(EXTRAIT DU DOCUMENT):

---------------

2 - Instances en cours

Il est prévu que les instances en cours au 1er janvier 2020 seront transférées au tribunal judiciaire ou à la chambre de proximité désormais compétents. Quant aux convocations ou assignations, deux précisions sont apportées : les actes déjà valablement signifiés aux parties devant un tribunal d’instance en vue d’une date postérieure au 1er janvier 2020 sont réputés valablement faits devant le tribunal judiciaire et n’ont donc pas à être régularisés. Cela implique que les mêmes actes qui visaient une date antérieure devront faire quant à eux l’objet d’une telle régularisation. Il est également possible dès maintenant de rédiger de tels actes en vue d’une comparution devant le tribunal judiciaire (ou une chambre de proximité), dès lors qu’ils visent une date postérieure au 1er janvier 2020.

3 - Les chambres de proximité.

Une annexe permet de déterminer le ressort et le siège des tribunaux judiciaires et chambres de proximité dans le cadre de chaque cour d’appel.
Deux autres annexes énumèrent la liste des matières entrant dans la compétence matérielle de chaque chambre de proximité et il conviendra d’être particulièrement attentif sur ce point, du fait des attributions spécifiques de certaines de ces chambres.

---------------

(DONNÉES FOURNIES):
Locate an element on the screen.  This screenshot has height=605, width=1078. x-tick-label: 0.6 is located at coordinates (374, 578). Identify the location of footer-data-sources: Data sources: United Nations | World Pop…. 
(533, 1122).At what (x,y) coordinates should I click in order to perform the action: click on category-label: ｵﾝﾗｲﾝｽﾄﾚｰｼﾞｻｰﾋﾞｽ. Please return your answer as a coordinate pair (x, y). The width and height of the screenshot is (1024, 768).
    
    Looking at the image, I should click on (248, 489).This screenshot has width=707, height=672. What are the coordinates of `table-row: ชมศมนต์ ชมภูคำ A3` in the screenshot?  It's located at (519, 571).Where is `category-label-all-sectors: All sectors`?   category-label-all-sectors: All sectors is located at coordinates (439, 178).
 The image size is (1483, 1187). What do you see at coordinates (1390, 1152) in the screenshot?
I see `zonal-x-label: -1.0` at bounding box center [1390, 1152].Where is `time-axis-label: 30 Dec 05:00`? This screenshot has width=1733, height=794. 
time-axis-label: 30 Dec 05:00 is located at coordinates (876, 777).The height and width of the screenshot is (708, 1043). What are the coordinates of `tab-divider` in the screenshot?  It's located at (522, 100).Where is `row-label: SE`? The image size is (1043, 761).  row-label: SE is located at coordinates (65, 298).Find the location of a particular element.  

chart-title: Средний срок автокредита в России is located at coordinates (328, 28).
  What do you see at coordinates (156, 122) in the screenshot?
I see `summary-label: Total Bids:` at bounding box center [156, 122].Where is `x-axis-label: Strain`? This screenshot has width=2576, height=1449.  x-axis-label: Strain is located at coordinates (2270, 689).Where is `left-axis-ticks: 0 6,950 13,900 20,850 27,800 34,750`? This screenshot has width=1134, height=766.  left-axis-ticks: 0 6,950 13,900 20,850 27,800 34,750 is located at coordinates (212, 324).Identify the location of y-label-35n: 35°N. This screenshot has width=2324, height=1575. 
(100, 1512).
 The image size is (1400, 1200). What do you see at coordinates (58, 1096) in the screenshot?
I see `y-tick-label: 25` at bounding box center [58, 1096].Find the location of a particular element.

---------------

(TRAVAIL À FAIRE):
1 - D'après l'extrait sur la réforme des juridictions, que deviennent les instances en cours au 1er janvier 2020 ?
2 - Poursuivez l'extrait sur la réforme des juridictions en reprenant après sa dernière phrase.
Le listing n'a aucun rapport avec l'extrait sur la réforme des juridictions.

(RÉSULTATS ATTENDUS):
1 - Elles sont transférées au tribunal judiciaire ou à la chambre de proximité désormais compétents.

2 -
Les annexes suivantes déterminent les chambres compétentes en matière de déclarations de nationalité française et de certificats de nationalité française, puis celles qui se voient attribuer les questions de surendettement des particuliers et de rétablissement personnel.

3 - Procédure civile

Le décret n° 2019-1333 du 11 décembre 2019 réformant la procédure civile a été publié au JO le 12 décembre 2019.

Les services compétents du gouvernement ont édité, à cette occasion des textes destinés aux professionnels assez bien rédigés. On peut les consulter par un clic sur le lien ci-dessous ou le bouton :

http://www.justice.gouv.fr/justice-civile-11861/procedure-civile-au-1er-janvier-2020-documents-de-synthese-32852.html

01 - 2019. Le 31 Janvier. Référé expertise et effet relatif de la suspension de la prescription

Cour de cassation, Civ 2ème , 31 janvier 2019, n° 18-10.011

La suspension de la prescription édictée part l’article 2239 du Code Civil ne bénéficie qu’à celui qui a sollicité la mesure d’expertise et ne s’étend pas à l’ensemble des parties, lesquelles ne pourront donc invoquer à leur profit le dit délai de suspension, D’où la vigilance qui s’impose lorsque l’une des parties à la procédure epertale a l’intention, de solliciter la condamnation d’une partie qu’elle n’a pas elle-même assignée.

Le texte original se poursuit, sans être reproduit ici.